Mais là où ça devient extraordinaire : c’est qu’il explique être parti en avril de la Belgique, être passé par la France, l’Italie, la Croatie, la Grèce, la Turquie, l’Iran, (on cite les pays en même temps que lui), qu’il n’a pas obtenu son visa pour le Pakistan, alors qu’il a dû prendre l’avion depuis le Moyen Orient (pas Dubaï), et qu’il est arrivé il y a quelques jours à Bombay. Pierre ne cesse de dire : comme Jean-Baptiste, comme Jean-Baptiste...
Je le bombarde de questions, le pauvre. J’ai l’impression de demander à Jean-Baptiste : mais tu as dû démonter ton vélo ? et où as-tu dormi ? Tu es descendu au Sud de Bombay ? et ce soir où vas-tu dormir ?
- Oh, sûrement par là, je vais quitter la grande route et planter ma tente, ou trouver une auberge.
- Mais quand vous plantez la tente, il n’y a pas un attroupement autour de vous ? En fait, je n’en ai pas encore l’expérience en Inde, je viens d’arriver.
C’est courageux ou inconscient, de trouver un endroit où se poser quand la nuit est tombée. Pour ne pas le retarder indéfiniment, nous prenons congé en nous retenant de le prendre dans nos bras, et en lui demandant d’être prudent. Nous sommes vraiment très émus. A peine installée dans la voiture, j’en ressors aussitôt, mue par un pressentiment. Il stoppe aussitôt son premier coup de pédale, sourire aux lèvres :
Quel jour avez-vous atterri à Bombay ? La réponse me cloue sur place : Le 4 décembre ! J’en suis toute retournée ! Lui aussi quand je lui dis que Jean-Baptiste est aussi arrivé le 4 décembre…2007.
Je le laisse aller, et dans la voiture, alors que les kms défilent, voilà que mes pensées restent en arrière, à coté d’un jeune cyclotouriste pédalant dans la nuit noire au milieu du traffic, , et je me mets à m’inquiéter sérieusement pour lui.
Et je ne lui ai même pas demandé son nom ! Oh, si nous l’avions rencontré en plein jour, nous serions allés manger quelque chose ensemble, nous aurions voulu savoir tellement de choses. Nous aurions eu du temps pour échanger.
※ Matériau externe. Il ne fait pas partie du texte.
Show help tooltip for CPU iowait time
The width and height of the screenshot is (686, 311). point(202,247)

Nous l’aurions pris en photo…etc…
Si seulement nous le rencontrions plus tard. Mais nous en avons fait des kms ! c’est à minuit seulement que nous trouvons un hôtel décent. Et il est 2h du matin et je ne peux pas dormir, j’ai sorti mon ordinateur et avait besoin de partager cette aventure.
Extraordinaire, n’est-ce pas ?
Une des leçons à tirer, et qui confirme ce que je savais déjà : les indiens n’oublient pas un cyclotouriste quand ils en voient un, ils sont tellement rares ! Pourquoi personne n’a-t-il repéré Jean-Baptiste, qui a au moins passé la journée du 5 décembre 2007 à Bombay ? Il y a presque 2 ans que je me pose cette question.
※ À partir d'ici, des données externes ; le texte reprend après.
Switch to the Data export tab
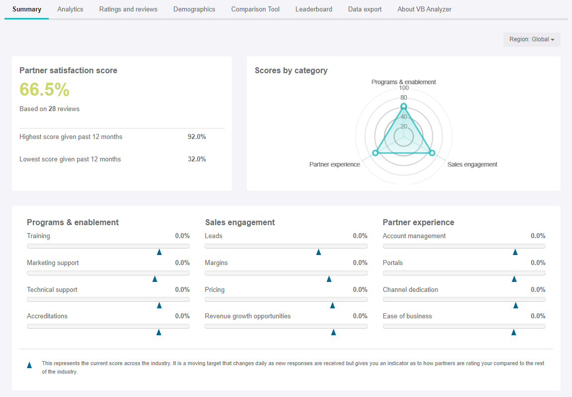[365, 9]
Jeune cyclotouriste belge, si vous avez la curiosité de passer sur ce blog, puisqu'on vous a laissé un poster, dites-nous votre nom et donnez-nous des nouvelles, s'il vous plait. Et bonne chance.

5 commentaires:

Unknown a dit…

Que d'émotions ! merci de nous les partager. Nous avons la sensation de vous accompagner, et nous vous portons dans notre prière, ainsi que Jean-Baptiste bien sûr.

Anonyme a dit…

http://unepetitebalade.blogspot.com/2009/11/au-revoir-l-iran-bonjour-le-sri-lanka.html#comments


bonjour, j'ai un collègue cyclo, yannick, sur la route, serait-ce lui?

bon courage à vous.

jérôme

Marie-Claire Talleu a dit…

Merci, ce n'est pas lui. Il est belge et roule sans casque, comme JB.

Anonyme a dit…

en fait, en photo c'est moi mais voir sur le blog http://unepetitebalade.blogspot.com, c'est celui de yannick mon collègue belge.
jérôme

Marie-Claire Talleu a dit…

Pas de photo de cycliste sur le blog.
Mais d'après l'itinéraire, il ne pouvait pas être à Bombay le 4 décembre, ça ne peut pas être lui. Dommage. Merci quand même.